◆ Brief: Rewrite the entries from the line holding "1316x919 pixels. At" through the end of the entries, inclusive, changing "favorites" to "bookmarks" and keeping everything else the same. Omit the pictures from your answer.

++++ Dataset excerpts ++++

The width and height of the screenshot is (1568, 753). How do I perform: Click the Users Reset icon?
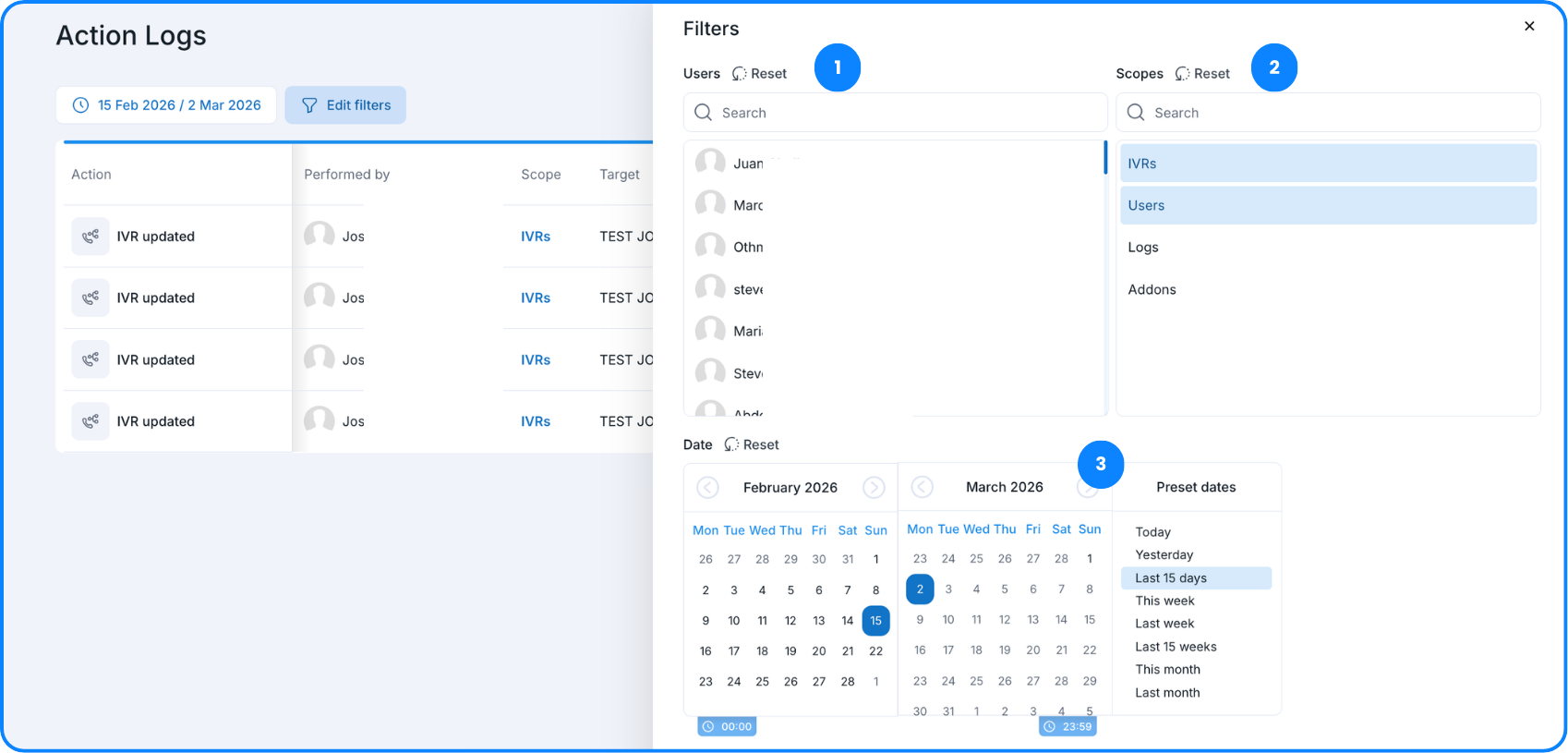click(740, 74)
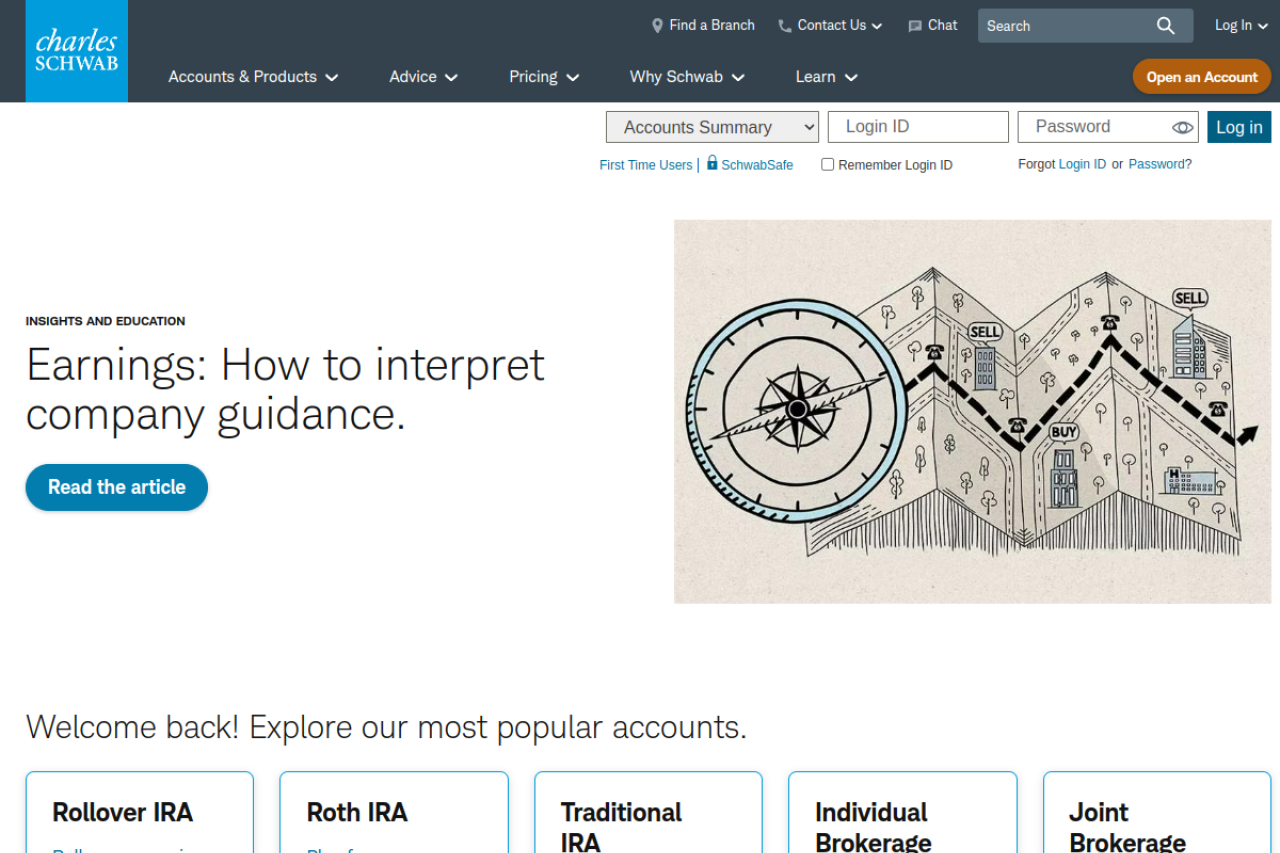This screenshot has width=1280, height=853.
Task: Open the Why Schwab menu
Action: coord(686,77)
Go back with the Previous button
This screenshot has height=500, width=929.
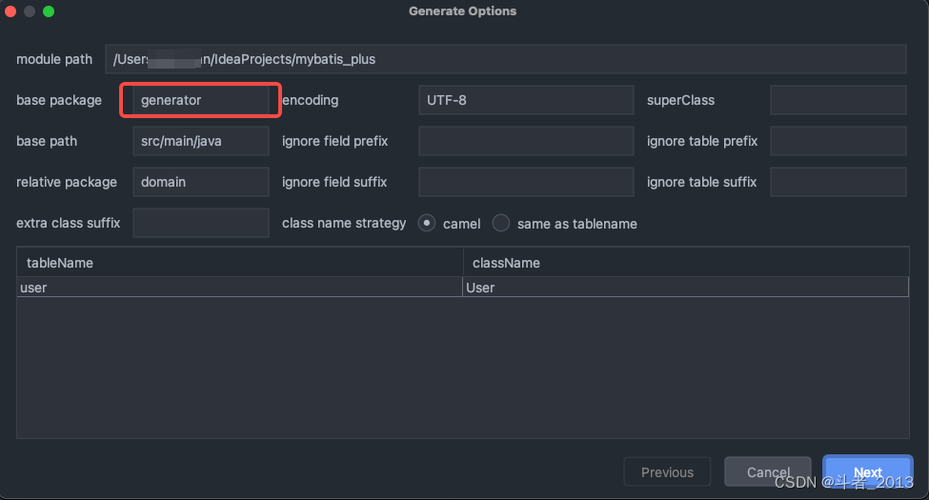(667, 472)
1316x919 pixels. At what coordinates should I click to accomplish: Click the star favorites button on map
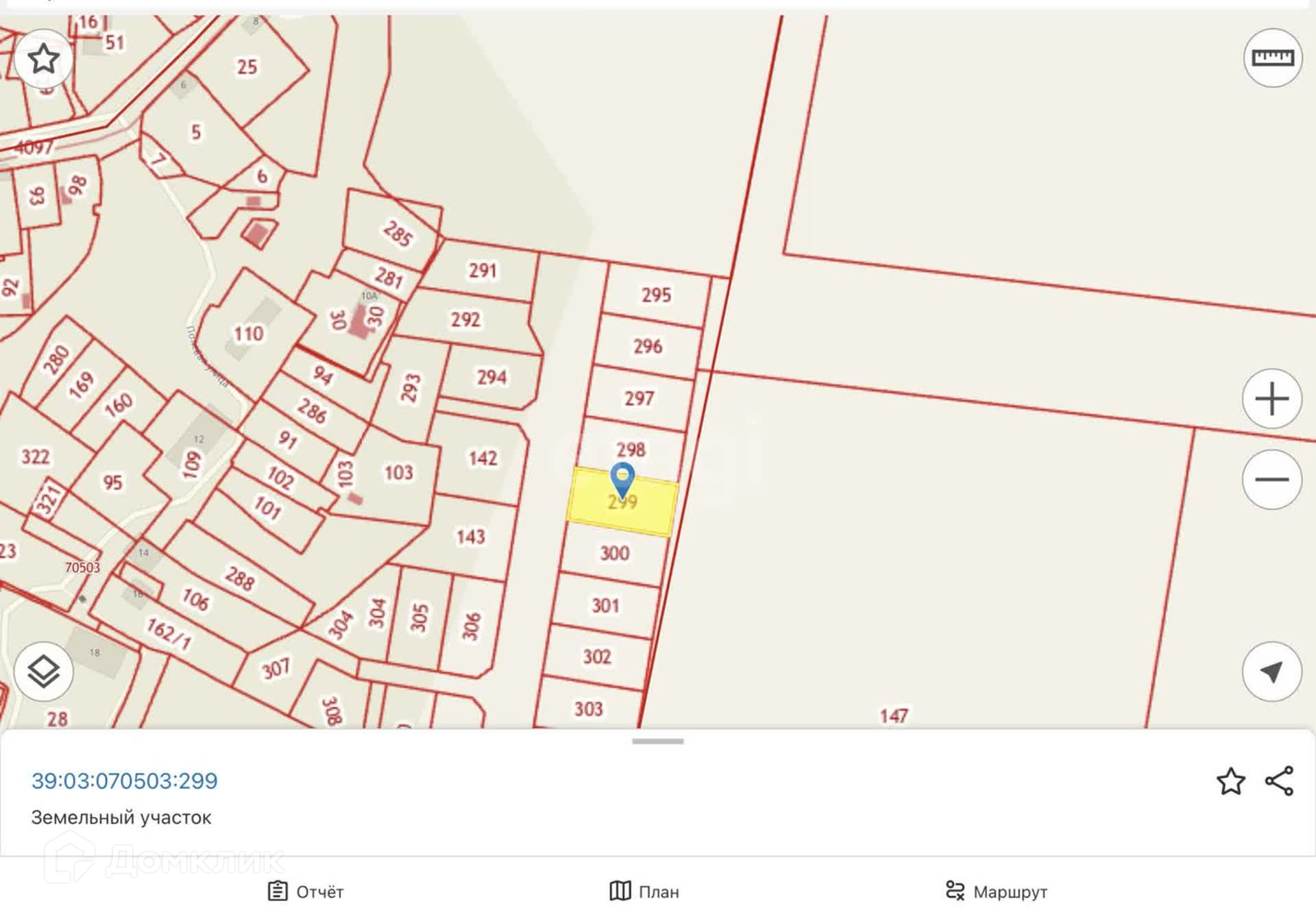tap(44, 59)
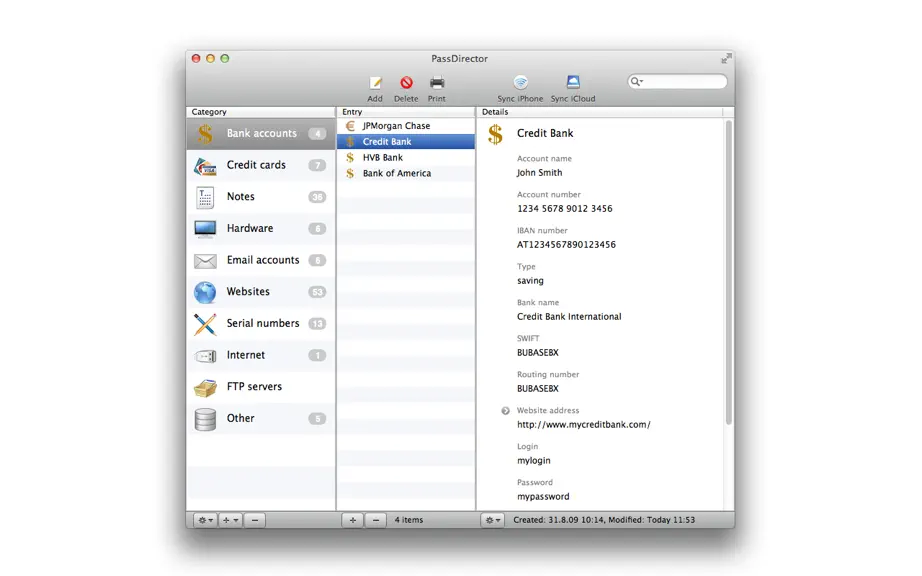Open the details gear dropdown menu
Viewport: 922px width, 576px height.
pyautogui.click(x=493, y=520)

++++

◆ Solution:
1316x919 pixels. At what coordinates should I click to accomplish: Click the star bookmarks button on map
tap(44, 59)
Open the details gear dropdown menu
Viewport: 922px width, 576px height.
pyautogui.click(x=493, y=520)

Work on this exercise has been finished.